David Motadel, der Autor von Adler auf der Hitlerhöhe, ist mittlerweile ein berühmter Wissenschaftler, der als Professor für internationale Geschichte an der London School of Economics and Political Science Lehrveranstaltungen abhält. Sein Buch Für Prophet und Führer gilt als Standardwerk über das Verhältnis des Islam zum NS-Staat. Kürzlich hielt er einen Gastvortrag an der Goethe-Universität Frankfurt, wo wir uns kennenlernten und ich ihm die ganze Geschichte erzählte, die er mit sichtlichem Amüsement zur Kenntnis nahm. Sein Vater hatte ihm seinerzeit nicht von seinem tatkräftigen Einsatz für das Werk seines Sohnes berichtet.

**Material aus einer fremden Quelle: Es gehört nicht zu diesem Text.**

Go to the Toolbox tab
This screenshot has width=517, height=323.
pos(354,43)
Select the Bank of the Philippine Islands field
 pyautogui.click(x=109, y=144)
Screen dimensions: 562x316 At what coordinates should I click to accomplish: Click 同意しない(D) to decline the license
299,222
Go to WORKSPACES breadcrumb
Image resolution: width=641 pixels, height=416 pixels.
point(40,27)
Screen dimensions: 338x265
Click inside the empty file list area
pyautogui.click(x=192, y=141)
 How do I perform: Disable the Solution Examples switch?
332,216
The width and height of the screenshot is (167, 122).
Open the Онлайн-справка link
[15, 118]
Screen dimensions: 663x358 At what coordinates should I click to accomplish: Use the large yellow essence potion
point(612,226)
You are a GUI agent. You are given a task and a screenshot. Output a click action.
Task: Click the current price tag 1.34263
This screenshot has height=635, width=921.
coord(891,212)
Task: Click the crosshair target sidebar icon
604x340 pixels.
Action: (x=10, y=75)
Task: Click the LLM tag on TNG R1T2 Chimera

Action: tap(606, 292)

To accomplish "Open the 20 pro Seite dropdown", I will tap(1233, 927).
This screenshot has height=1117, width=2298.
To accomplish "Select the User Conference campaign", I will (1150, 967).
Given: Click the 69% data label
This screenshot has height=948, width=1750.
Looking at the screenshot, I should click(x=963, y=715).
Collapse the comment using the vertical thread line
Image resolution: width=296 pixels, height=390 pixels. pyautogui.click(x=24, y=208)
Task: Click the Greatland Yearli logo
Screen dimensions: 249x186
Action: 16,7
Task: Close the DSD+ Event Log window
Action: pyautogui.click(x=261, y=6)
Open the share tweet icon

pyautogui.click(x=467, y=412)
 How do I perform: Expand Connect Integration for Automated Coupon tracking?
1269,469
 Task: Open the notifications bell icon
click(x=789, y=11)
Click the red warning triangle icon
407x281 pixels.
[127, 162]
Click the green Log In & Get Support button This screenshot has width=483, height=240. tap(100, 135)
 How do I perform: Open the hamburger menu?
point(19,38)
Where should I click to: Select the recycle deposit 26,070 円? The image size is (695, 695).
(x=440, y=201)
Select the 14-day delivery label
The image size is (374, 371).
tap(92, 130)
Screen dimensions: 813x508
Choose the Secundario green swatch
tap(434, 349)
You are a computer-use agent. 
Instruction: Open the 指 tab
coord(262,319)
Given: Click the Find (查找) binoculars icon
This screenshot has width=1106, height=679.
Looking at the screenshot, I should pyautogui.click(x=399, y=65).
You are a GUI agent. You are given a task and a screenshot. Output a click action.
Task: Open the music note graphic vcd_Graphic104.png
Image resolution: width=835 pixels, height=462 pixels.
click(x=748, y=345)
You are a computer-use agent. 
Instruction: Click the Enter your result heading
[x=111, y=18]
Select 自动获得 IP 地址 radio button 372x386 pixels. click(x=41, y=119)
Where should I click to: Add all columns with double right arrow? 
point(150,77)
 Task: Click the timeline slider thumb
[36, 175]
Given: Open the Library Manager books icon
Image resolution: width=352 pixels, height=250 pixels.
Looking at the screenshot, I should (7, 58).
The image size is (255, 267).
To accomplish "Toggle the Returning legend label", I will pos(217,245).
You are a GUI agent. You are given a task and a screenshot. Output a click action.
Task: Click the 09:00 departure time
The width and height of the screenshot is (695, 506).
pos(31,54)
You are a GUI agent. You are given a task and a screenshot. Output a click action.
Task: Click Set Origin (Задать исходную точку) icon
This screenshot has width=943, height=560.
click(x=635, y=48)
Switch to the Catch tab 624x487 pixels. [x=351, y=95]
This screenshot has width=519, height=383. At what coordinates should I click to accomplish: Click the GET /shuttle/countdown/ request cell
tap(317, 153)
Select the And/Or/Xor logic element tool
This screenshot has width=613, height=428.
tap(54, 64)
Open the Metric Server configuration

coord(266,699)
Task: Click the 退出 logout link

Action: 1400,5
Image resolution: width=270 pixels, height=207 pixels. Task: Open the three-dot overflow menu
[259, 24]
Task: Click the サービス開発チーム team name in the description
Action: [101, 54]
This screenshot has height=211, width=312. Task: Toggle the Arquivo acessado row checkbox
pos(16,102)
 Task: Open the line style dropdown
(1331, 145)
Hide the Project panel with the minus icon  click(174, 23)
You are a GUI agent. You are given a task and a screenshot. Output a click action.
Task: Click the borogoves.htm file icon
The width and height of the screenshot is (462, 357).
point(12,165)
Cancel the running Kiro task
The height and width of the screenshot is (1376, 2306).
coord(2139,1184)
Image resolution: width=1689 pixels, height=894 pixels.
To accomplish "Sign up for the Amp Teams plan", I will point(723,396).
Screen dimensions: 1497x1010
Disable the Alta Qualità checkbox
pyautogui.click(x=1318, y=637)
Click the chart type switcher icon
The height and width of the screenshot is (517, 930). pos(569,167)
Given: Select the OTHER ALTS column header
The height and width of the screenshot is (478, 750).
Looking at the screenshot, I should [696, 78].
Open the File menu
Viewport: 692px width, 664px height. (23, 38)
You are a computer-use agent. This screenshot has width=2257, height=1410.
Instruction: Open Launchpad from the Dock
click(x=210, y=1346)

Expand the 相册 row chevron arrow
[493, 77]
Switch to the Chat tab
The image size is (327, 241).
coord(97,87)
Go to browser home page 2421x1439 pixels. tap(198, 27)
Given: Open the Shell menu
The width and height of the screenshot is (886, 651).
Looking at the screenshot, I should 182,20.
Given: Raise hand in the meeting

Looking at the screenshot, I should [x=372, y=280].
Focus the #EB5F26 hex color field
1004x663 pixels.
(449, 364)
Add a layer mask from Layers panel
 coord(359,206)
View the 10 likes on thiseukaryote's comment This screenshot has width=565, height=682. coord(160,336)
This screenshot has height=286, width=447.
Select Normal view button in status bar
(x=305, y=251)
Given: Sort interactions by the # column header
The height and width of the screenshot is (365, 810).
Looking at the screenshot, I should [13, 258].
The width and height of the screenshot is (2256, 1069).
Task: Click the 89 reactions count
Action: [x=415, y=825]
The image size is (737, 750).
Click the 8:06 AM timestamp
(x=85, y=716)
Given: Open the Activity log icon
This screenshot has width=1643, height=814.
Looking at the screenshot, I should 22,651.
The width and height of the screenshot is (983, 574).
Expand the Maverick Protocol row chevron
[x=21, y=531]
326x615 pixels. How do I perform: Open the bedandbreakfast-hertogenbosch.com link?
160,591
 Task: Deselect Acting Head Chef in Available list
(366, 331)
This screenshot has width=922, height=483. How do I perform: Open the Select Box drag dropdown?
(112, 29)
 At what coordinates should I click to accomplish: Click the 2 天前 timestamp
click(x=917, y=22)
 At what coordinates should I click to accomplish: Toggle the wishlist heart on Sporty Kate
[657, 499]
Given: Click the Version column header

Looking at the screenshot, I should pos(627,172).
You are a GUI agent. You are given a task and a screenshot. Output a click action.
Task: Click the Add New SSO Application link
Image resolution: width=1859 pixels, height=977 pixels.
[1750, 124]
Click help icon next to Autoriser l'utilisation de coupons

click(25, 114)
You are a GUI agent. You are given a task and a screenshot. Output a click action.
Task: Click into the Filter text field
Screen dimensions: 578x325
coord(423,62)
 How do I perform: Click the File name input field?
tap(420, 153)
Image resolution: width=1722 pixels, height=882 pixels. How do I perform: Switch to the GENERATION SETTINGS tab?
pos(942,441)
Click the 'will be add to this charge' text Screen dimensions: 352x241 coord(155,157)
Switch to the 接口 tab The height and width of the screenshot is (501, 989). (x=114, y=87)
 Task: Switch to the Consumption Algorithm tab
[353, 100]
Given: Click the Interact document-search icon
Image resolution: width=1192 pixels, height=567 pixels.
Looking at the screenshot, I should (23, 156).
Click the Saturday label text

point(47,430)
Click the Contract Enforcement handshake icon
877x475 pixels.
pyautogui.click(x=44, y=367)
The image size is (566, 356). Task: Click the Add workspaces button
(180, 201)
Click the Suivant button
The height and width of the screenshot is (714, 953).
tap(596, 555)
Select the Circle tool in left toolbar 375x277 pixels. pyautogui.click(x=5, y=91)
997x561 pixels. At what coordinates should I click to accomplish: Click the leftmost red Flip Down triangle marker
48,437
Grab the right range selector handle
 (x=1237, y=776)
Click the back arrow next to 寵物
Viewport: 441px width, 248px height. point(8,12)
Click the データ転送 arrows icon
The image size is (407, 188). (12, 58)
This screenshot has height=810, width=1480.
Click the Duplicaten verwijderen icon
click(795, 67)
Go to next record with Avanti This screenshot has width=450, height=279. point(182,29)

Ich selbst bin seitdem vielleicht noch etwas umsichtiger beim Bearbeiten von Anfragen geworden. Und denke mir immer: Die unbekannte Person, der ich gerade schreibe – vielleicht steht sie mir schon in kurzer Zeit gegenüber, um mir eine Rechnung zu präsentieren. Und wenn es auch nur die für eine Übernachtung ist.

111-Geschichten-Redaktion

Zum 111. Jubiläum haben wir, die Beschäftigten der Deutschen Nationalbibliothek, in Erinnerungen und Archiven gestöbert. Von März bis November präsentieren wir hier 111 Geschichten aus der Deutschen Nationalbibliothek.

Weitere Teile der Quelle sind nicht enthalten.